EXERCISE AIM: Please repeat the listing below exactly, but do not include its pictures.

SOURCE RECORDS:
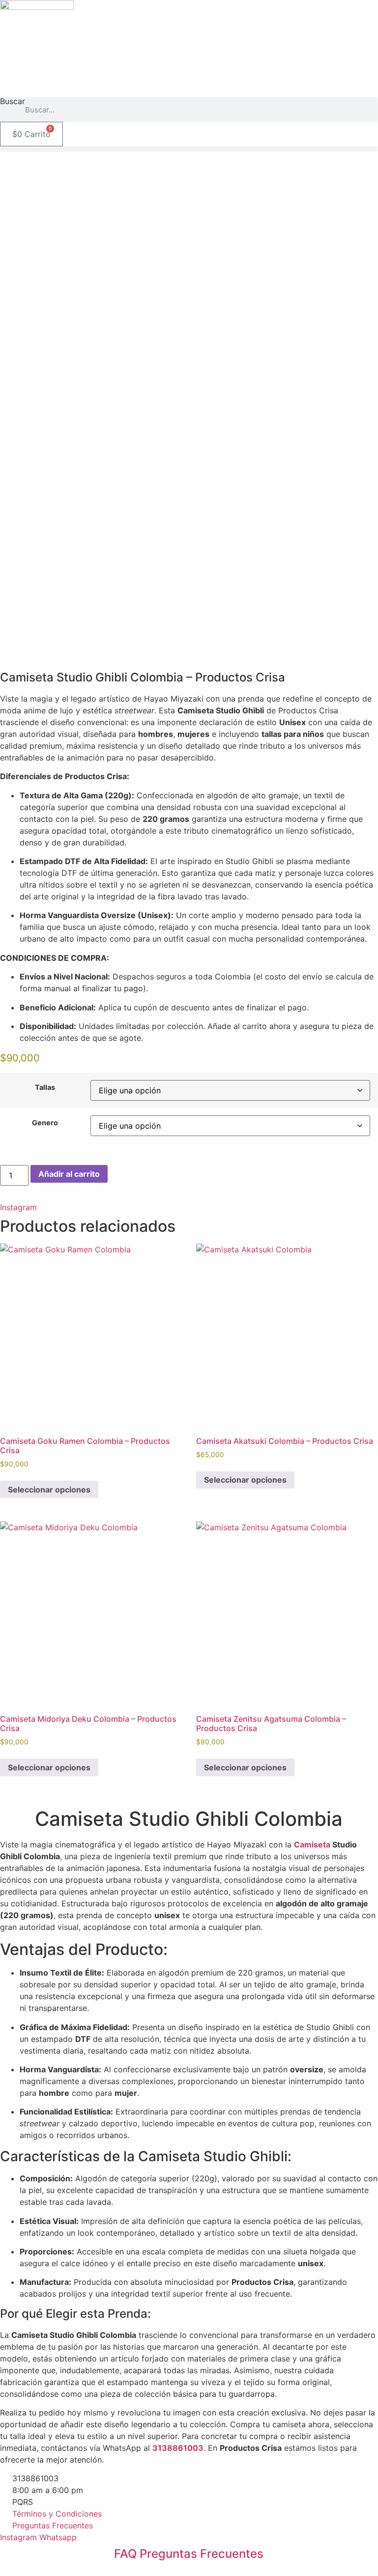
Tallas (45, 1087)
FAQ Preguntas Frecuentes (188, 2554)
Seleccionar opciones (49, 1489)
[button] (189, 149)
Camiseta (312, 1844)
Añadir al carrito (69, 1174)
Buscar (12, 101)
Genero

FINISHED TASK:
Tallas (45, 1087)
FAQ Preguntas Frecuentes (188, 2554)
Seleccionar opciones (49, 1489)
[button] (189, 149)
Camiseta (312, 1844)
Añadir al carrito (69, 1174)
Buscar (12, 101)
Genero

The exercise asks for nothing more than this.